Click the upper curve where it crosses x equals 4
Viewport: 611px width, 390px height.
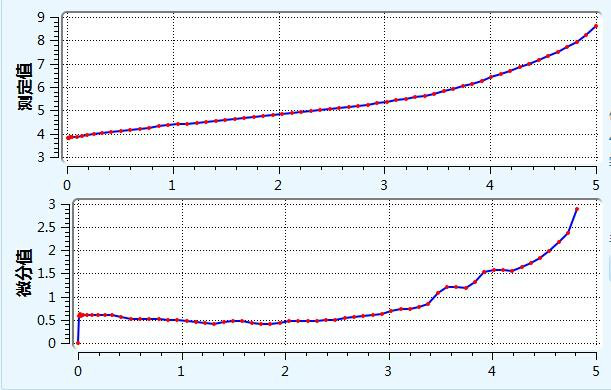coord(491,77)
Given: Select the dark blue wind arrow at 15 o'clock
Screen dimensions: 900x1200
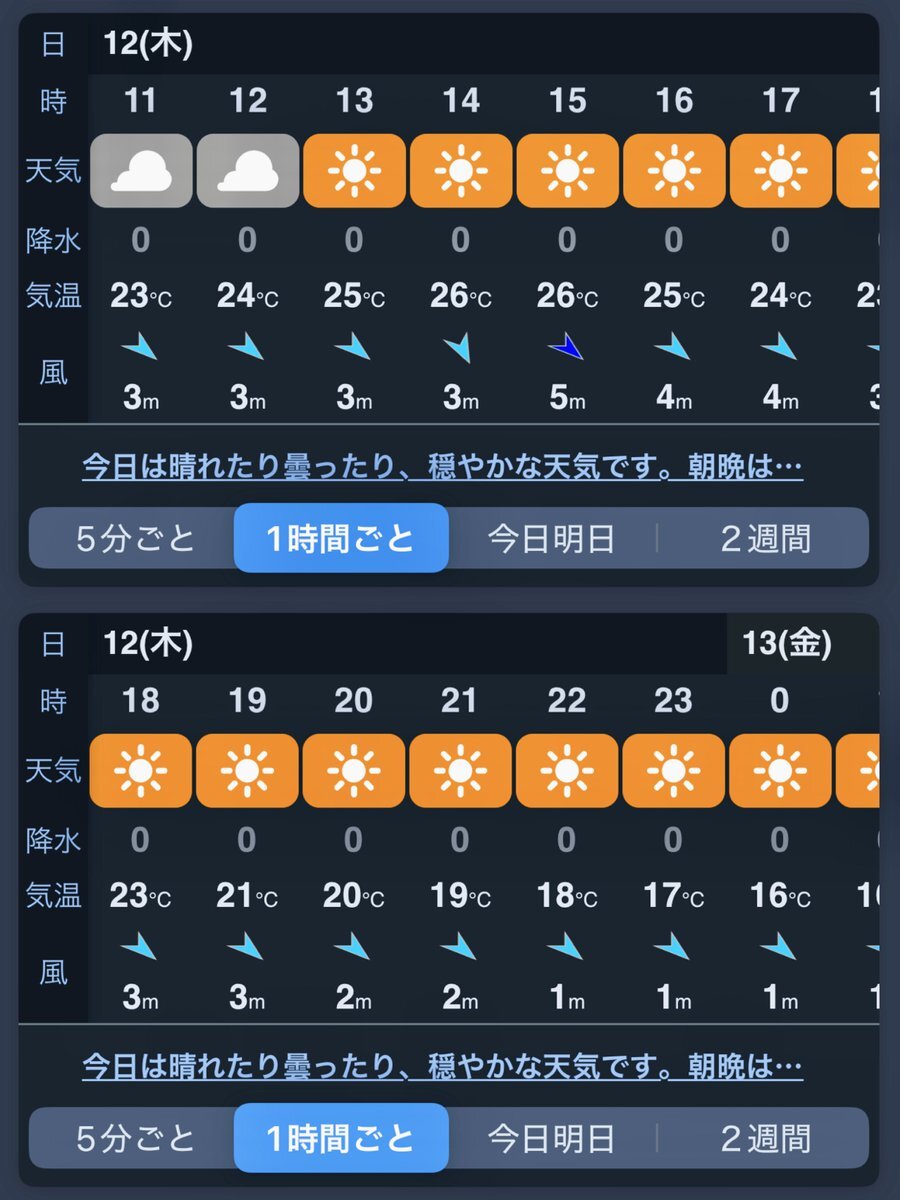Looking at the screenshot, I should coord(567,347).
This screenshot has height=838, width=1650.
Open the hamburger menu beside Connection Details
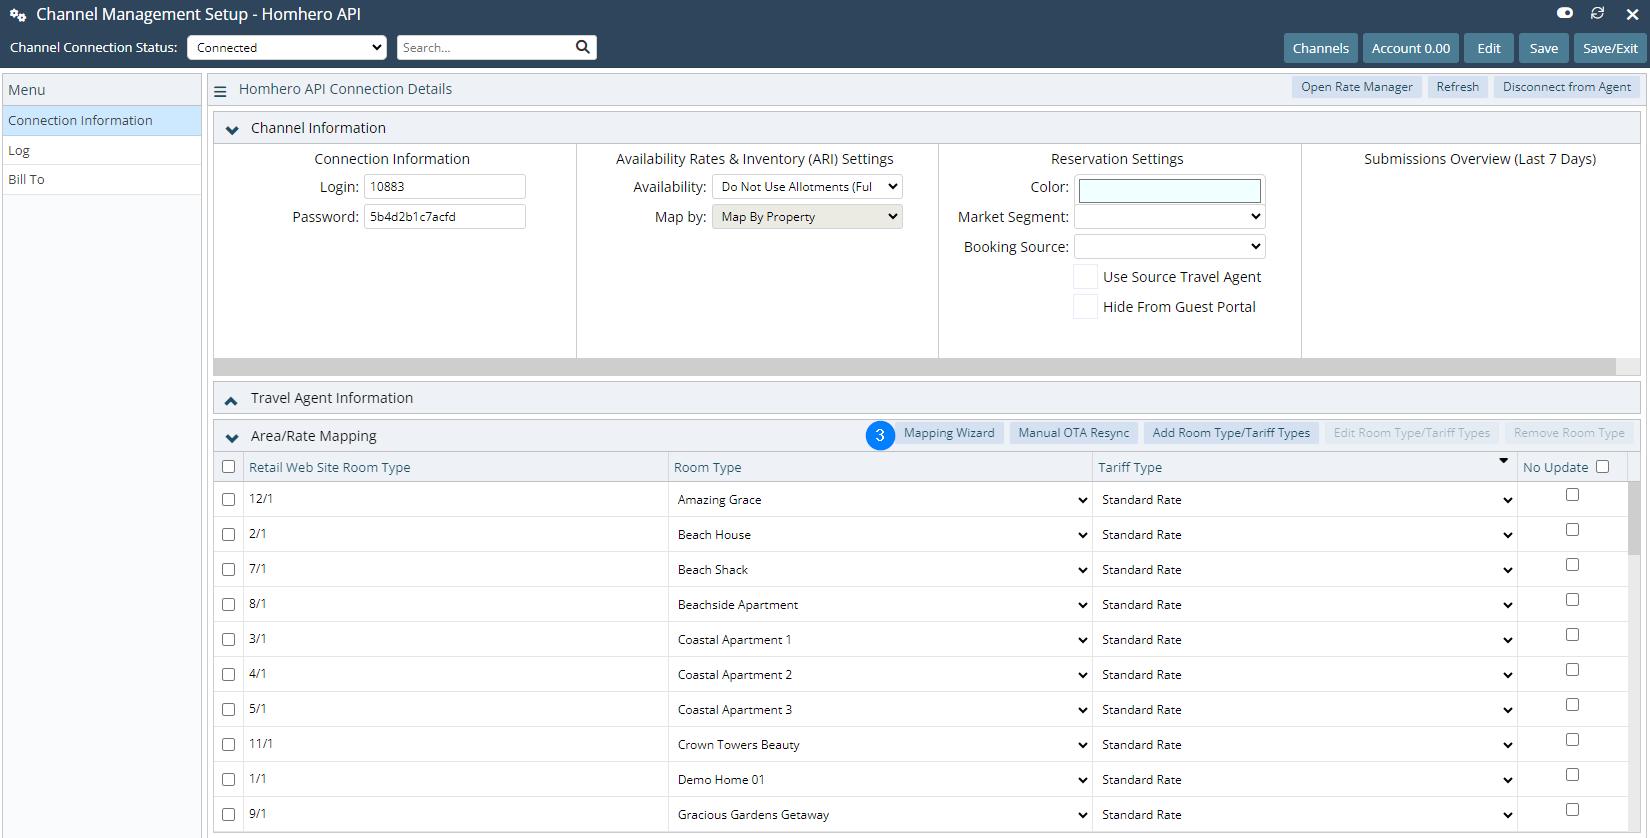pyautogui.click(x=220, y=90)
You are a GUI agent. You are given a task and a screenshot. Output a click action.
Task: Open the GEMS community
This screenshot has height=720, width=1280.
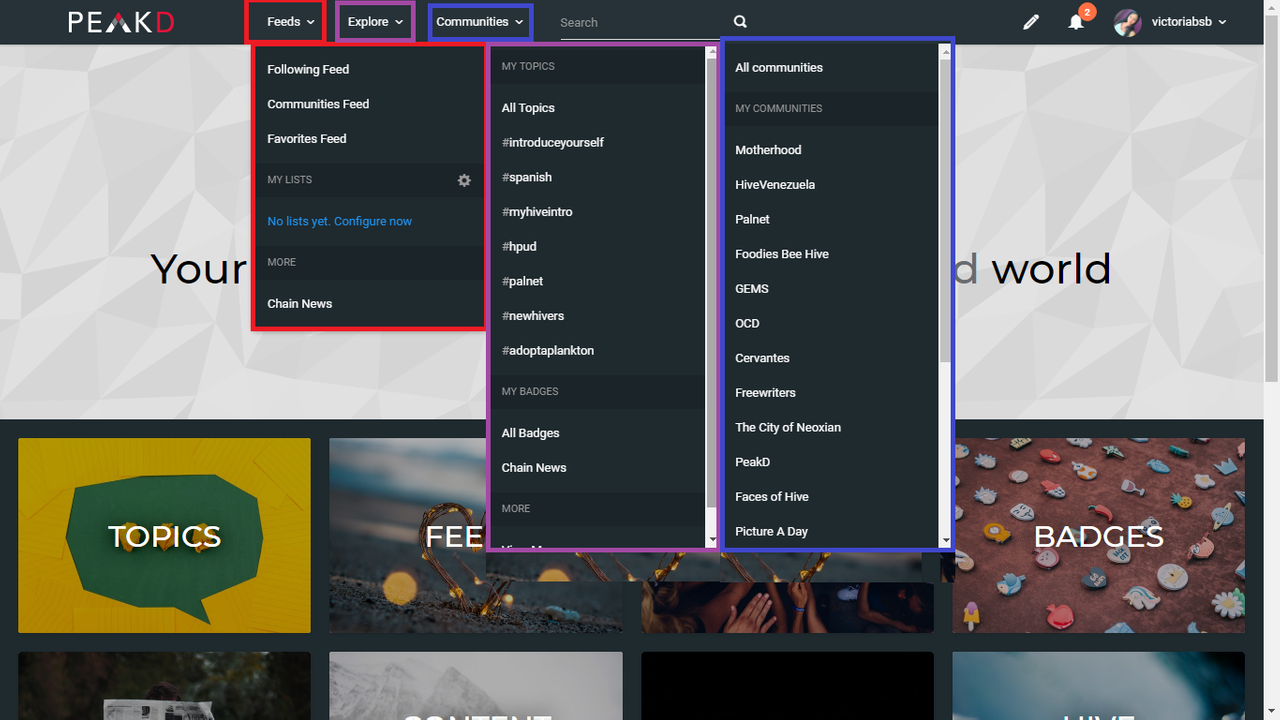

▸ Work order: The reply should hold the lines from the top of the records through the line containing "This screenshot has height=838, width=1650.", reproduced exactly, and no pictures.

▸ Solution:
Click the upper curve where it crosses x equals 4
Viewport: 611px width, 390px height.
coord(491,77)
Given: Select the dark blue wind arrow at 15 o'clock
Screen dimensions: 900x1200
Looking at the screenshot, I should coord(567,347).
This screenshot has height=838, width=1650.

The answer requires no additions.